*Collected data entries:*

□ □ □

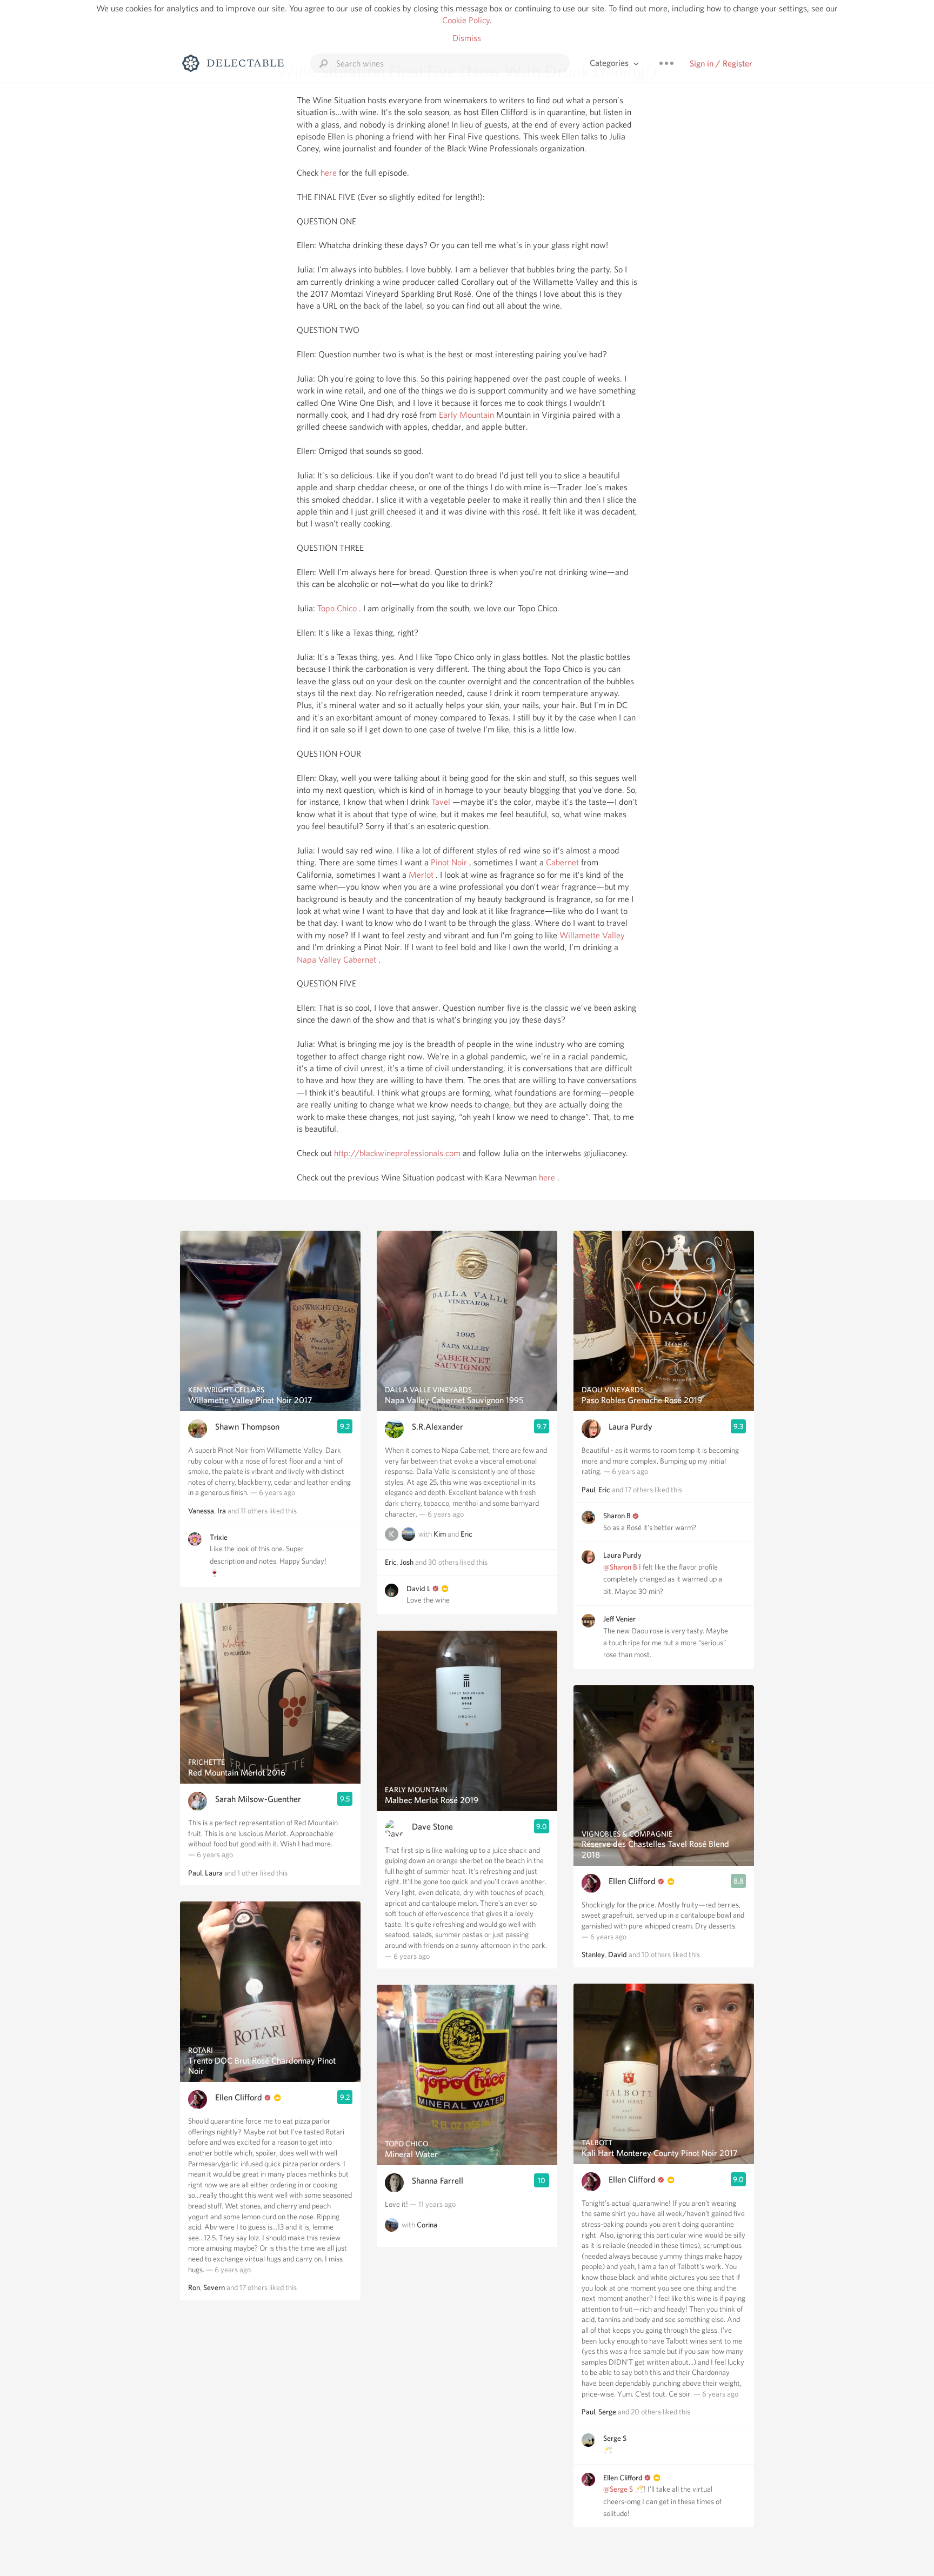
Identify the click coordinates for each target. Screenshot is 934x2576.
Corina (427, 2224)
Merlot (421, 875)
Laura (214, 1872)
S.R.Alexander (437, 1427)
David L (418, 1588)
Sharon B (617, 1515)
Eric (466, 1534)
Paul (195, 1872)
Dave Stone (432, 1826)
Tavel (440, 802)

□ □ □

Write out again, exactly, the line containing "S.R.Alexander (437, 1427)" and every later line of the records. Omit the rest.

S.R.Alexander (437, 1427)
David L (418, 1588)
Sharon B (617, 1515)
Eric (466, 1534)
Paul (195, 1872)
Dave Stone (432, 1826)
Tavel (440, 802)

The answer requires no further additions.